*DIRECTION*:
In the forum thread on heating books, which book does rjbphd name for more complex hydronic heating?

# heating books?



## alberteh (Feb 26, 2012)

Good day everyone.

Just wrote my last exam (interprovincial red seal) for my plumber/gasfitter B.

One problem though. there was not much in the curriculum about heating/boilers. (piping, design etc.)

Any recommendations on good books?

thanks.


----------



## redbeardplumber (Dec 4, 2012)

Good for you.

I was in the SAIT bookstore the other day. (as I need to read up like you, on HWH)

I don't know if you have this pamphlet, I've never seen it before, but they wanted 187$ for it.
R U kidding me?!


----------



## rjbphd (Feb 5, 2010)

alberteh said:


> Good day everyone.
> 
> Just wrote my last exam (interprovincial red seal) for my plumber/gasfitter B.
> 
> ...


There's IBR book for 95 bucks...and other heating books by John Sieghaiour(sp) as well Dan Holohan's books... go to heatinghelp.com and its all there plus more..


----------



## alberteh (Feb 26, 2012)

I got suckered into buying that hydronic code you are holding. 

let me summarize it for you: There be hot water in dem pipes, but if you have any questions refer to the plumbing, gas, electrical code or the authority having jurisdiction.

There, you just saved $187


----------



## Catlin987987 (Nov 12, 2010)

alberteh said:


> I got suckered into buying that hydronic code you are holding.
> 
> let me summarize it for you: There be hot water in dem pipes, but if you have any questions refer to the plumbing, gas, electrical code or the authority having jurisdiction.
> 
> There, you just saved $187


Exactly, it's a waste of a book! Says F-All


----------



## redbeardplumber (Dec 4, 2012)

^^^^ hahaha^^^^^ 

I perused and thought that doesn't look very informative.... Sounds like a good call. Lol


----------



## alberteh (Feb 26, 2012)

rjbphd said:


> There's IBR book for 95 bucks...and other heating books by John Sieghaiour(sp) as well Dan Holohan's books... go to heatinghelp.com and its all there plus more..



I tried Heating help, lots of info there. Thanks.

The IBR book, is it; 
*Residential Hydronic Heating (The I=B=R Coursebook)?*



I want to make sure before dropping $100+


----------



## Gettinit (May 9, 2012)

Books by the Deadmen are cheap and good for newbies working with steam.


----------



## rjbphd (Feb 5, 2010)

alberteh said:


> I tried Heating help, lots of info there. Thanks.
> 
> The IBR book, is it;
> Residential Hydronic Heating (The I=B=R Coursebook)?
> ...


Yeap.. that's the one .. for more complex hydronic heating.. its Modern Hydronic Heating by John Siegenthaler..


----------



## JoshJ (May 10, 2012)

redbeardplumber said:


> Good for you.
> 
> I was in the SAIT bookstore the other day. (as I need to read up like you, on HWH)
> 
> ...


I bought this from the CHC, I've used it a couple times to get my way with a customer. I just never mention that it is barely enforced in my area.


----------



## alberteh (Feb 26, 2012)

rjbphd said:


> Yeap.. that's the one .. for more complex hydronic heating.. its Modern Hydronic Heating by John Siegenthaler..


K. ordering the IBR book on monday to start and will look at John Siegen...ers
book after if i still need info (pretty steep $) (and hard to spell his last name)

THANKS!


----------

*RECORDED DATA*:

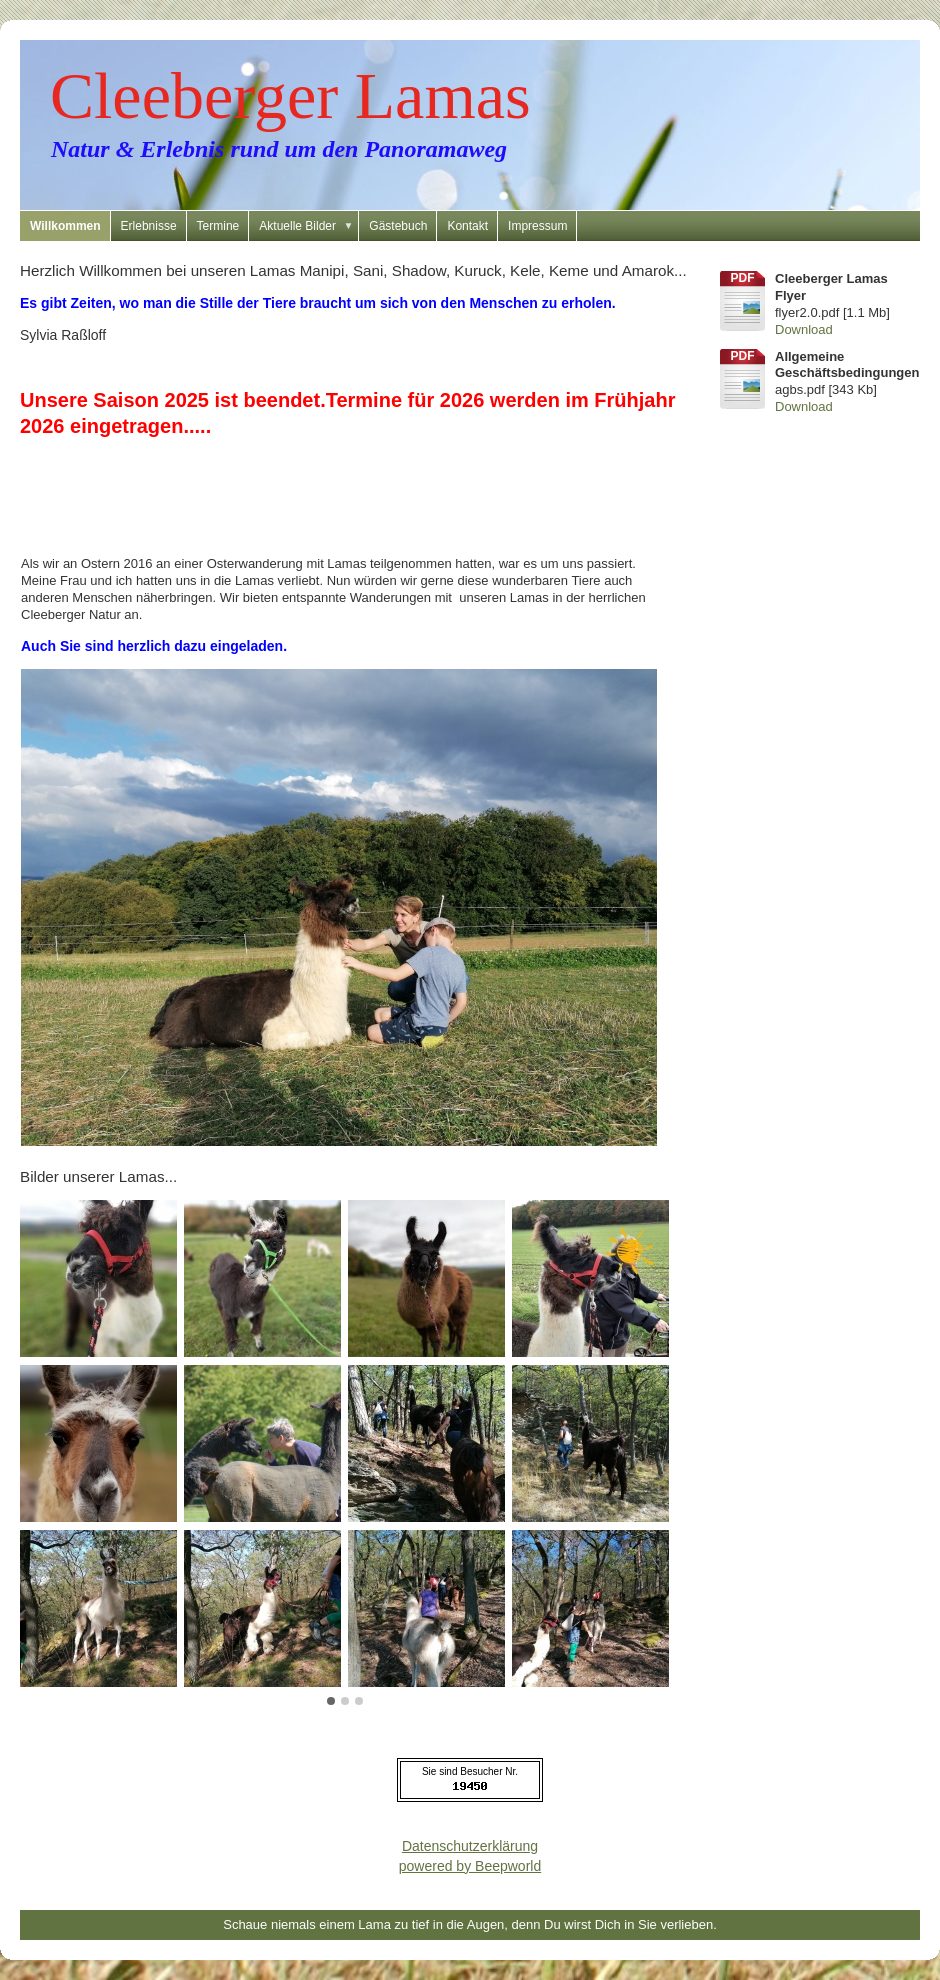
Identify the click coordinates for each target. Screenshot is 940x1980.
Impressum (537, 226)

*RESULT OF THE TASK*:
Modern Hydronic Heating by John Siegenthaler